On the other side of the chamber, Conservative and Liberal Democrat MPs nodded in agreement. Watson closed the debate with a pointed accusation against James Murdoch, saying "I believe Mr. James Murdoch should be suspended from office while the police now investigate what I believe is his personal authorization to pan a cover-up of this scandal." He added it was, "nothing short of an attempt to pervert the course of justice."
The problem is that the slime from this scandal is all over the Metropolitan Police as well. Yesterday, Sir Paul Stephenson, acknowledged that a number of police officers received money from the News of the World during the time phone hacking was rampant.

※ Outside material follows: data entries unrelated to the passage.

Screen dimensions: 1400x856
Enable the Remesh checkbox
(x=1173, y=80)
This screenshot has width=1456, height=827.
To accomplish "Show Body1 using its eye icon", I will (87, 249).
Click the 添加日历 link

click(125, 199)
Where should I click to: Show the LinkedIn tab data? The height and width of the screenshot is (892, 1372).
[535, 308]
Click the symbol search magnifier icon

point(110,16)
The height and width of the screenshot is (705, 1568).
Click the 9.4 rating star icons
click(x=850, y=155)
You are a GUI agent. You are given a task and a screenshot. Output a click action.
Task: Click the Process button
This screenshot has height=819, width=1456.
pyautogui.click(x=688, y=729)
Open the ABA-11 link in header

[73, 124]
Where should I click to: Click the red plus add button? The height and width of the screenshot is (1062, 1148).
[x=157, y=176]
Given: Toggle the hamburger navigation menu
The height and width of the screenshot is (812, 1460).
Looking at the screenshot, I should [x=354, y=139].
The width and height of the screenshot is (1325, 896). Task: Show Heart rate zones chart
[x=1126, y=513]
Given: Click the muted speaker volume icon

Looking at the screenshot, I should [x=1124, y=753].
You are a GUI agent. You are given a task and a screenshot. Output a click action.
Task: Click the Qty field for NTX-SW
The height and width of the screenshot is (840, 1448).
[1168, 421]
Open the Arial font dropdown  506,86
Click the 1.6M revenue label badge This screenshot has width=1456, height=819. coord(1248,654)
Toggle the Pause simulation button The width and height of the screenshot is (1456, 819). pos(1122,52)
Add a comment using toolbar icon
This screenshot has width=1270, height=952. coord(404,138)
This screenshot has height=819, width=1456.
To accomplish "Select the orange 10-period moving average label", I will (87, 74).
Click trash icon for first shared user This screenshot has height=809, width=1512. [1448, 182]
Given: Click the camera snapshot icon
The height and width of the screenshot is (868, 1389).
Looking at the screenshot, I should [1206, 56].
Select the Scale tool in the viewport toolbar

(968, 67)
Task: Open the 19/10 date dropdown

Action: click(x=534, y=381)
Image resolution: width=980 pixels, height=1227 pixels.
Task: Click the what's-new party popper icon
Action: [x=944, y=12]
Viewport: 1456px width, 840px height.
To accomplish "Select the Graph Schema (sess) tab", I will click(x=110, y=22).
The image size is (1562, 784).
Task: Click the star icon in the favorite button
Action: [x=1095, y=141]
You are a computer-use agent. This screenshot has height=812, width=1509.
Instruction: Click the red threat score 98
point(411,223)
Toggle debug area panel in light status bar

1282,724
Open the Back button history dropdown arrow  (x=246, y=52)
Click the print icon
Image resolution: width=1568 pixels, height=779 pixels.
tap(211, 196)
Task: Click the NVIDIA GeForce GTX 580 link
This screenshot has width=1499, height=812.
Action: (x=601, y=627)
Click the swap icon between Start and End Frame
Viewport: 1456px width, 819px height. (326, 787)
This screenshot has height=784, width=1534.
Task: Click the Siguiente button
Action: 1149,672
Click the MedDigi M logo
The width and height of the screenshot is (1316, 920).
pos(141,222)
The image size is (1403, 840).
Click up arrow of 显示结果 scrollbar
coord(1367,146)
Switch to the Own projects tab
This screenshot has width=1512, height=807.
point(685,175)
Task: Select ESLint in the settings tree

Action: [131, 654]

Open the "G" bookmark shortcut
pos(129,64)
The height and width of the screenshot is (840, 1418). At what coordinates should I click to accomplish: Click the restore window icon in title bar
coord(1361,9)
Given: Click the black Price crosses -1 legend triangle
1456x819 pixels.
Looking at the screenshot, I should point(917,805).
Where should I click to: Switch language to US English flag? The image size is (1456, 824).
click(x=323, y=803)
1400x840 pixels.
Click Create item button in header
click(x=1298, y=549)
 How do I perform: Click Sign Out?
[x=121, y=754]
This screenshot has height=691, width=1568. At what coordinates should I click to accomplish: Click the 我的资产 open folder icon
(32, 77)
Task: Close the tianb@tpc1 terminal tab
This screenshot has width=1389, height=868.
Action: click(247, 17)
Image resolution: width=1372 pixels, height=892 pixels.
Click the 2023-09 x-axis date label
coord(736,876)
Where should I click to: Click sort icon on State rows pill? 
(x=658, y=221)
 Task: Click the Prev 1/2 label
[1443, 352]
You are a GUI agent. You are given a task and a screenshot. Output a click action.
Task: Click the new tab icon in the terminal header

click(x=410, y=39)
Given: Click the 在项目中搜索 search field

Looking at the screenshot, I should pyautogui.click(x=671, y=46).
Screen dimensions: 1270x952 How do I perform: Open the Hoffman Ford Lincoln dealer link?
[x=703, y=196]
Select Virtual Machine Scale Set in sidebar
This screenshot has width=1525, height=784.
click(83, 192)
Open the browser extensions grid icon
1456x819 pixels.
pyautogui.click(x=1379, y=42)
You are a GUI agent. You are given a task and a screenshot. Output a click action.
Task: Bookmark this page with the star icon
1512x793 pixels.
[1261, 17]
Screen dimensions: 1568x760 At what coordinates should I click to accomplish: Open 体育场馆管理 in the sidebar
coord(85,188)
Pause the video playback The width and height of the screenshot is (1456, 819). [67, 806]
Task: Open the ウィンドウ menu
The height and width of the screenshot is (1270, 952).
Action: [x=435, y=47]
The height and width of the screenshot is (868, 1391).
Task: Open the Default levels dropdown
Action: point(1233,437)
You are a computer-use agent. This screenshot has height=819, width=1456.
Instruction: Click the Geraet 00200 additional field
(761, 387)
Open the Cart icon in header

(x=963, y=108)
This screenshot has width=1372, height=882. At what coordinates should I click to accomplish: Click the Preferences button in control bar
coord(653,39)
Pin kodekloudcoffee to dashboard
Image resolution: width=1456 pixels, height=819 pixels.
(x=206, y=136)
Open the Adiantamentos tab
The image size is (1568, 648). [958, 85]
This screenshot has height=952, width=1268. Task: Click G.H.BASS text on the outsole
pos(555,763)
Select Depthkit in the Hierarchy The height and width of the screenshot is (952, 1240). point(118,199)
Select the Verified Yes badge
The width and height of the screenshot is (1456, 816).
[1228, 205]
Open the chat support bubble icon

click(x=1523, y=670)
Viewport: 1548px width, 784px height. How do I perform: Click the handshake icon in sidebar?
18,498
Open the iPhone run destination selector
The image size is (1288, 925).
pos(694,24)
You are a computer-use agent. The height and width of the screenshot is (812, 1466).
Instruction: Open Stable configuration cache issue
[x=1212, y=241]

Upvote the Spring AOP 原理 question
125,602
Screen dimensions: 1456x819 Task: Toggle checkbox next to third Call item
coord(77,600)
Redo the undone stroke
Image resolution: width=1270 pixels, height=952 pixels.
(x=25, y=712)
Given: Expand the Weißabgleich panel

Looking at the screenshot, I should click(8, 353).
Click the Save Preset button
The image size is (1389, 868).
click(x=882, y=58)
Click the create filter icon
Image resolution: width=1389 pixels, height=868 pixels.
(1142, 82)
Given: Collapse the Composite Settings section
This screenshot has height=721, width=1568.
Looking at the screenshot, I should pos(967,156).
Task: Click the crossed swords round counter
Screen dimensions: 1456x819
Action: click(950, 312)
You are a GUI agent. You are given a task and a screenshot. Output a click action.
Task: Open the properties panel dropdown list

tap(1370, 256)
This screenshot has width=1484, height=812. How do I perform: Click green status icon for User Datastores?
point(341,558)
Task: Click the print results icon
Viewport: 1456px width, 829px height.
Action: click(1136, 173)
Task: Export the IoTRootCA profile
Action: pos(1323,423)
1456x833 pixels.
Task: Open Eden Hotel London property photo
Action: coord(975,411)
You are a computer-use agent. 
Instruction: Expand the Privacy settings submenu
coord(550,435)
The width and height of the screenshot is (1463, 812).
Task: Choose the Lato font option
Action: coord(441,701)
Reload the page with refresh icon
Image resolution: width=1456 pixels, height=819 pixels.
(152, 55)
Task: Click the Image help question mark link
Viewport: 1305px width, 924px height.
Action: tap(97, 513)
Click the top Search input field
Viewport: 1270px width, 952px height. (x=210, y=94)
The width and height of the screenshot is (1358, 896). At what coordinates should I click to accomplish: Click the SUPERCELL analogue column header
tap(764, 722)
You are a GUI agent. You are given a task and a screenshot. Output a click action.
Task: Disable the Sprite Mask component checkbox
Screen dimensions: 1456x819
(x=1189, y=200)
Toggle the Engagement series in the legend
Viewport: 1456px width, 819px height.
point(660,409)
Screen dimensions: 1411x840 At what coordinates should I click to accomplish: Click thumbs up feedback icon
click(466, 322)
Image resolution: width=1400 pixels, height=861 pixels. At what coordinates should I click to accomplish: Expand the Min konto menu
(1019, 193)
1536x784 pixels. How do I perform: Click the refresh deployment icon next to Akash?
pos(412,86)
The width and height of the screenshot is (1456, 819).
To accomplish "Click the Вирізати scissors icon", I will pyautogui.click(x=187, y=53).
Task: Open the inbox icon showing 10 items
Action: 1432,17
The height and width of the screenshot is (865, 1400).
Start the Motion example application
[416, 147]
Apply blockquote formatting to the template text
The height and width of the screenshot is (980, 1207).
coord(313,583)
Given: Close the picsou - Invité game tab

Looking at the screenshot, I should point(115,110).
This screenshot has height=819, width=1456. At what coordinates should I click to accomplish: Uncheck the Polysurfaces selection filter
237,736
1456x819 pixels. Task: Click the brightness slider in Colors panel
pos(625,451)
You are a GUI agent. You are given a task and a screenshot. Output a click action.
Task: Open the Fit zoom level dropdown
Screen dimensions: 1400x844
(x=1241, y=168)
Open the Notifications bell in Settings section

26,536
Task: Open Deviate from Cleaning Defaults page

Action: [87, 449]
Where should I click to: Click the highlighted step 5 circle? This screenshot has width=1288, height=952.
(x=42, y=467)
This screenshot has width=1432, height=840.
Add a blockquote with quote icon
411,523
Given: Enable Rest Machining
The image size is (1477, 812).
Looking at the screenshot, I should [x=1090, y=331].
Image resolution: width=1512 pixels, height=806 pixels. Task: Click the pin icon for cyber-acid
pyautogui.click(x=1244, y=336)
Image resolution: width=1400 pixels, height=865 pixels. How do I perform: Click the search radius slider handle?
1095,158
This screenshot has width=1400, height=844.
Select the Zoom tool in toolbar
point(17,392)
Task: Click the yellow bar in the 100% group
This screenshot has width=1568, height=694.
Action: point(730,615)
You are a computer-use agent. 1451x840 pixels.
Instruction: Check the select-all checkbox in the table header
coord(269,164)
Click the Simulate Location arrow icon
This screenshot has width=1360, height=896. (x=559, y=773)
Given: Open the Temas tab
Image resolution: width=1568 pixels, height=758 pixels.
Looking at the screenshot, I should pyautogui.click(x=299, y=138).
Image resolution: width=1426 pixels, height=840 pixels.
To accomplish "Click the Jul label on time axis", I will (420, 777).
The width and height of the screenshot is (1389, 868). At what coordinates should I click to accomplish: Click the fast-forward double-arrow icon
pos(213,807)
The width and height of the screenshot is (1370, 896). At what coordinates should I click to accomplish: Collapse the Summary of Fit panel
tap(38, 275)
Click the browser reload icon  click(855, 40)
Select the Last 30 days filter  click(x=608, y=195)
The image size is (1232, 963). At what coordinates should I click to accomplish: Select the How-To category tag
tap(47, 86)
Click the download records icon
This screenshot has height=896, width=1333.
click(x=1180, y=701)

This may or may not explain why an initial police investigation into the affair was afflicted by a "certain lethargy" in the words of the man who ordered the inquiry, Alan Johnson, Home Secretary in Gordon Brown's cabinet when the scandal broke in 2009.
Regardless of what the police do, the focus is now on James Murdoch and Rebekah Brooks, if the BSkyB deal falls through — and its potential revenue stream is lost to News Corp's balance sheet — the fallout could be severe. Some News Corp shareholders are already complaining about what they see as nepotism at the top.
But the ultimate effect of the phone-hacking scandal on who succeeds Rupert Murdoch at News Corp is in the realm of speculation.
In the realm of fact the scandal keeps unraveling. Thursday's revelation is that the mobile phones of soldiers killed in Afghanistan were hacked ... and there is more, much more to come.